Tu te couches au bord de la piscine du Sud, sur la terrasse d’un appartement, sur l’herbe d’un parc de la ville, dans le jardin d’un ami, sur un transat aux lignes rouges et blanches, sur un banc public, sur un chemin, sur une plage de galets. Tu te couches. Tu t’allonges. Tu t’abandonnes. Tu te laisses happer. Ton corps accueille les rayons cosmiques et les ondes telluriques. Ça vient d’en haut. Ça vient d’en bas. Ça te transperce.

Tes paupières sont closes. Sous le Soleil, tu convoques en toi les zones avec lesquelles il te semble bon de dialoguer. Tu écoutes ta respiration. Tu écoutes le battement de ton cœur. Tu écoutes tes Grandes Profondeurs.

Tu dresses la liste des gens que tu aimes. Ces femmes, ces hommes, ces enfants à qui tu aimerais écrire une lettre au stylo avec un vrai timbre. Albert Camus te manque. Tu dresses la liste des gens que tu n’aimes pas assez. Tant de vies, tant de visages. Christian Bobin te manque. L’été, rêver et méditer par amour sincère des gens.

Dans ce calme entre Terre et Ciel, ta solitude ronde, tu revisites ton métier. Tu es boulangère, conducteur de bus, pharmacienne, employé à la CAPAC… L’été, tu interroges la façon dont tu as exercé ton métier cette dernière année. La colère que tu as poussée. La colère que tu n’as pas poussée. Tes paroles perdues. Tes paroles tues. L’Octuple Sentier. Oh, l’Octuple Sentier du Bouddha. Tu l’avais oublié, l’Octuple Sentier. Il est pourtant gravé sur ta peau. La fleur de Lotus sur ton sein droit. La fleur de Lotus aux huit pétales. Celle que tu t’es fait tatouer il y a quelques années. Pour ne jamais oublier. La pensée juste, la parole juste, l’action juste, l’attention juste…

Tu es infirmière, instituteur, gardienne de la paix, garagiste… Tu entres au plus profond de tes Grandes Profondeurs. Sous le Soleil et sur la Terre. Tel le chien couché. L’été. Tu es seul. Tu es seule. Là, loin dans tes intériorités, le bruit du monde s’estompe. Il disparaît. Peu à peu. Reste un souffle. Reste un Rien. Le signe du Vide. Sous le Soleil. C’est tellement bon. Encore un peu. Encore un brin de chaleur et de lumière.

Peut-être que tout le monde possède, à l’intérieur de lui, un château intérieur. Au plus profond de tes Grandes Profondeurs, toi, ton château, c’est le château de Púbol. C’est en Espagne. A quelques encâblures de Figueras. Le lieu que Dali a offert à sa muse Gala. Dans ce château, se trouve une terrasse tout en poésie. Abritée des rayons violents du Soleil. Abritée des forces violentes de la Terre. Ouverte sur un champ de tournesols alentour. Tommettes, briques, terre cuite. Un rocking chair en rotin, immobile, offert aux vents doux de l’Empordà.

L’énergie de tes Grandes Profondeurs ressemble à l’énergie de cette terrasse.

Là, il n’y a Rien.

Là, il y a Tout.

Ta maman disait : « Nous avons toutes et tous besoin de dialoguer avec un petit coin paisible au plus profond de nous.

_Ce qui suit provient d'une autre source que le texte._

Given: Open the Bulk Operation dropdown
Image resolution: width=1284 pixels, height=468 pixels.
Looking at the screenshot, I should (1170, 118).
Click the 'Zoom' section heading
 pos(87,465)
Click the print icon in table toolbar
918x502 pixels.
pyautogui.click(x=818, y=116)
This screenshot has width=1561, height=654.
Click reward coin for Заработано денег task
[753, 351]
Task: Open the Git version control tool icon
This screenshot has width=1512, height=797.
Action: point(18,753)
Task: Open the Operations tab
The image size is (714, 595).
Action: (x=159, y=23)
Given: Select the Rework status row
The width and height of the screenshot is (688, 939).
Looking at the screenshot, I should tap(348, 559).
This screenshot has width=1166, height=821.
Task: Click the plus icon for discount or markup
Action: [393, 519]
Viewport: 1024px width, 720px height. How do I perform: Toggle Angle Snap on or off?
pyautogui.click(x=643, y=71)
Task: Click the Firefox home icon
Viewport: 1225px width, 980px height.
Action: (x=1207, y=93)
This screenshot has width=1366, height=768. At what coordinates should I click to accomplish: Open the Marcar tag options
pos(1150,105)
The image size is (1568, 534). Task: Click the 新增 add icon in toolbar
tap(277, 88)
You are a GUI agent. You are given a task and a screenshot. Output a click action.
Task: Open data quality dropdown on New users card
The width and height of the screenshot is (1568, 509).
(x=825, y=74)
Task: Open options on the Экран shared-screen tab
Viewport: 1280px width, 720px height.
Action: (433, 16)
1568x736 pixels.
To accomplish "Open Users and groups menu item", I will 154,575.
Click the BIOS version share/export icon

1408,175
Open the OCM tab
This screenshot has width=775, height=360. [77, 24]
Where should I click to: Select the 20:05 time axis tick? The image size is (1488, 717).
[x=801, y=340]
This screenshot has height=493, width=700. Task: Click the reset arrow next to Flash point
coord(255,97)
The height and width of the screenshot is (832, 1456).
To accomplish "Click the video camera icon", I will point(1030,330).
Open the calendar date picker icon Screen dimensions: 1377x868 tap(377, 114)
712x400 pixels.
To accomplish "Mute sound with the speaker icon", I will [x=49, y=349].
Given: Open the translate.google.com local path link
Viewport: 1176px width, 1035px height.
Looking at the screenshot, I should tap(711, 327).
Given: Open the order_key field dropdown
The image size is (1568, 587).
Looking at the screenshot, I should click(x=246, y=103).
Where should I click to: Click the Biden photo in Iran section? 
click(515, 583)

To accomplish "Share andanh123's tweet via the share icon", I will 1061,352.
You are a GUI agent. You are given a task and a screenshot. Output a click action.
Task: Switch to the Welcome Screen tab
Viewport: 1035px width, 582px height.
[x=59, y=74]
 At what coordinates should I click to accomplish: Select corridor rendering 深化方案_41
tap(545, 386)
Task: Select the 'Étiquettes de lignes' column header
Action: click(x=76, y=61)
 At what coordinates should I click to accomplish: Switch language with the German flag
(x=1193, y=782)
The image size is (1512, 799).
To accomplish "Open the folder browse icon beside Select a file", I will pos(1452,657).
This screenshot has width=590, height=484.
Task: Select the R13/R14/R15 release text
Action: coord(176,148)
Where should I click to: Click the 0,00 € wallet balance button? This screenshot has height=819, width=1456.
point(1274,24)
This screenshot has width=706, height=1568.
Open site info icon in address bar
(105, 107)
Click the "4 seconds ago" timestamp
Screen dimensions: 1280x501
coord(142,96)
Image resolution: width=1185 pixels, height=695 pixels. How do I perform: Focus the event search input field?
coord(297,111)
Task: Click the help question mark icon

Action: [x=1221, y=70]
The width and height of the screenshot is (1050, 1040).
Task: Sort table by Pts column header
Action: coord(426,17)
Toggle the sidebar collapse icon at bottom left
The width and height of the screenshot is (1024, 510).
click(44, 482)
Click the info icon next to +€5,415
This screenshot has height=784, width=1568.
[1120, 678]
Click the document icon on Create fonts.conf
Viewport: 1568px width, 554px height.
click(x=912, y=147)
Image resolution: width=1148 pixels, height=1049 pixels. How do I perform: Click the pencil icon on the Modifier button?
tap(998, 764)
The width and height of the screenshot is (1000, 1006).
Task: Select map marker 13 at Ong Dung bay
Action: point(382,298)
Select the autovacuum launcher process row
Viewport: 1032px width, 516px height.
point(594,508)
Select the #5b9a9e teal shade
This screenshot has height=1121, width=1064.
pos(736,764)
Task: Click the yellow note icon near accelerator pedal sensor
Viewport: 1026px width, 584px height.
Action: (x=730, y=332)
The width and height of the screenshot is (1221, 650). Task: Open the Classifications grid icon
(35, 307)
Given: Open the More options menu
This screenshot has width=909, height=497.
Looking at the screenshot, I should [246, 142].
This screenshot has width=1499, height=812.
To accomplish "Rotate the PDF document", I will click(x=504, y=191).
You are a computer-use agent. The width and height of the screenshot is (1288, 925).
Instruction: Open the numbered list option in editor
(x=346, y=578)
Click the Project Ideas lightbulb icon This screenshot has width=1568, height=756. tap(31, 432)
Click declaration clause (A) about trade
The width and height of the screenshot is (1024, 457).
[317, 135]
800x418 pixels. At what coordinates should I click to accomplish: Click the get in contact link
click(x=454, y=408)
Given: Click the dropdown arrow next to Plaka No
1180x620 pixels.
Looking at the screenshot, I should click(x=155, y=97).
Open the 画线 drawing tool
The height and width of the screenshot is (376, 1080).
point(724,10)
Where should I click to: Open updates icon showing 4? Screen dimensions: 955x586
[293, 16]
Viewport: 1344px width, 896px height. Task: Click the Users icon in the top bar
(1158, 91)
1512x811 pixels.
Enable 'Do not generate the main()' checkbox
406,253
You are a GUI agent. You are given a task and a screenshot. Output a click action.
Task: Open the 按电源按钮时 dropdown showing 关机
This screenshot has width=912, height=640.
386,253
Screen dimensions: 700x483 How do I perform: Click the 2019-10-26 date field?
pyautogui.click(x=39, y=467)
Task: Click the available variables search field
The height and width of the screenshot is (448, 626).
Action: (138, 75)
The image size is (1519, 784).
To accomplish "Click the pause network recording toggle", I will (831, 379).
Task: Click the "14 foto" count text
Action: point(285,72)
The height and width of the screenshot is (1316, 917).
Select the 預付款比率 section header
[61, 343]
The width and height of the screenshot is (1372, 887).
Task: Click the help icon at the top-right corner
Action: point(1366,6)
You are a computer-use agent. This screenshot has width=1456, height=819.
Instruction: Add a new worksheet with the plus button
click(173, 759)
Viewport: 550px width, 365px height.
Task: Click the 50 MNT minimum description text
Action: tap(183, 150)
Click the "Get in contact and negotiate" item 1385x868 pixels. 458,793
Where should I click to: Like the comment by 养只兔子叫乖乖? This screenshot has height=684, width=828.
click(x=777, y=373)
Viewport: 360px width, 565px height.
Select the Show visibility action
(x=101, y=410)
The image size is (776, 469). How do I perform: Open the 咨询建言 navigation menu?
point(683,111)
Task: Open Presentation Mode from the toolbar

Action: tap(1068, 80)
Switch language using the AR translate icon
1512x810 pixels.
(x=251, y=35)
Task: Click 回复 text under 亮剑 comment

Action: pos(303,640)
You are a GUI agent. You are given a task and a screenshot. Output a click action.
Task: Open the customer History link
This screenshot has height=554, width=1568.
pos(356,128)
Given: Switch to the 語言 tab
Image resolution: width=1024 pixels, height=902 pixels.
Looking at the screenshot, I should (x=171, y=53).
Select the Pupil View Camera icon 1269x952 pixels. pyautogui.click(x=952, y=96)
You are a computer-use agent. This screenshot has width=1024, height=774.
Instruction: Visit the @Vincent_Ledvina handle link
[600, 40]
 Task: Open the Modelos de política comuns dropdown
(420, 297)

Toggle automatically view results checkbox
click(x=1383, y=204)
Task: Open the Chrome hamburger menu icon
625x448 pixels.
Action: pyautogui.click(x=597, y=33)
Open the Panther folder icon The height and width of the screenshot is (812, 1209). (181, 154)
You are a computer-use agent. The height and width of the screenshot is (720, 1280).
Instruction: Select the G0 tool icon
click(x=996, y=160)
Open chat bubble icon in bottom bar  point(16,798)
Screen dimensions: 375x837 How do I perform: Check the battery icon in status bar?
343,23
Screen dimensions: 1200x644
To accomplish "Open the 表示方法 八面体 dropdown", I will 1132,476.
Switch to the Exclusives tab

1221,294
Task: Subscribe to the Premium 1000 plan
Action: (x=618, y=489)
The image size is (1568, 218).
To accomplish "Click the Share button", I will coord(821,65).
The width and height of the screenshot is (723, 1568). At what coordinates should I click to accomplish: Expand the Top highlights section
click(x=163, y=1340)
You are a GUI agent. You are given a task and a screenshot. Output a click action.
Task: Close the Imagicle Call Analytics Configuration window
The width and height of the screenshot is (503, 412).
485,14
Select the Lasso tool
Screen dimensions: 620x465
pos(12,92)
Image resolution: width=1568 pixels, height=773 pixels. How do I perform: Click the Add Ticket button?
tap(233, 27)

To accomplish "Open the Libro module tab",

Un petit coin discret. Le moment propice, je t’assure, mon enfant, c’est sous le Soleil d’été. Un petit coin que l’on peut découvrir en lui accordant une forme connue. Un lieu de la planète qui nous touche. Un champ de coquelicot en Toscane. Des chevaux sauvages dans les Pyrénées. Une rive de Seine ou de Meuse. Qu’importe l’endroit pourvu qu’il soit ton centre du Monde à toi. La porte d’entrée vers tes Grandes Profondeurs. Alors, rêve… »

Toi, tes Grandes Profondeurs, tu y accèdes par la terrasse du château de Púbol.

Sous le Soleil, depuis quelques minutes, tu voyages à l’intérieur de toi.

Dans un bain de Lumière.

Tu as besoin de Nature.

Tu as besoin de Silence.

Tu as besoin de Vide.

Oh, l’été.

Et, dans tes Grandes Profondeurs, rejoindre un Soleil bleu.